In the green team article, what do the authors say is the easiest way to make things happen?

[TEXT SHOWN]
+ + + +

Green Team Ideas And Getting Colleagues Engaged

green-team-ideasYou have brilliant green team ideas that you would like to implement at your workplace but get discouraged by indifferent colleagues? Getting people engaged and thinking about sustainability at the workplace can be challenging.

One of the earlier blogs considered key principles for getting employee engagement right! Here I will look at some practical tips that can facilitate engagement, proposed by A.V. Fetzer and S. Aaron in their book Climb the Green Ladder: Make Your Company and Career More Sustainable.

Stop, look and listen

Do not rush straight into the great green team idea you came up with. The authors claim that the easiest way to make things happen is to work within the existing corporate culture.

Therefore, you should take time to assess an organisation’s culture first. Try to understand where the people you are trying to persuade are coming from, what are their needs, aspirations and norms, and what are the rules that constrain them.

Even if your goal is simply to get your small company to recycle plastic drink bottles, looking and listening is important. Simple tactics such as bringing up the subject with your colleagues when you’re fixing a drink can help you to understand how other people feel about green issues. Then you can start the debate in a way that will make people listen.

+ + + +

[INFORMATION SHOWN]
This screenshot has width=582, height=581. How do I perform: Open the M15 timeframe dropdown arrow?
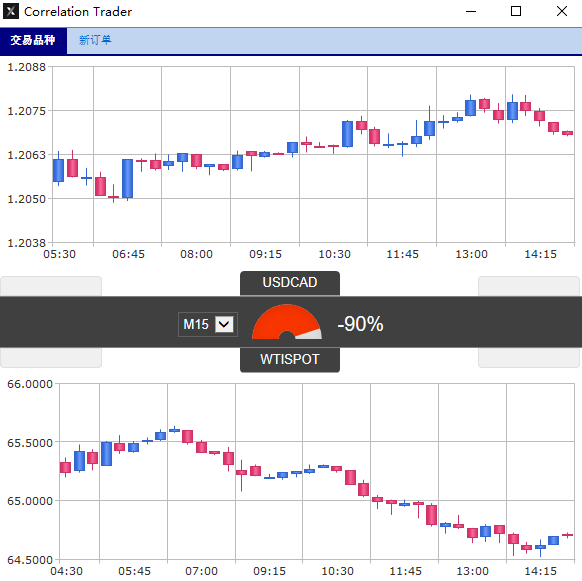(224, 324)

+ + + +

[REPLY] To work within the existing corporate culture.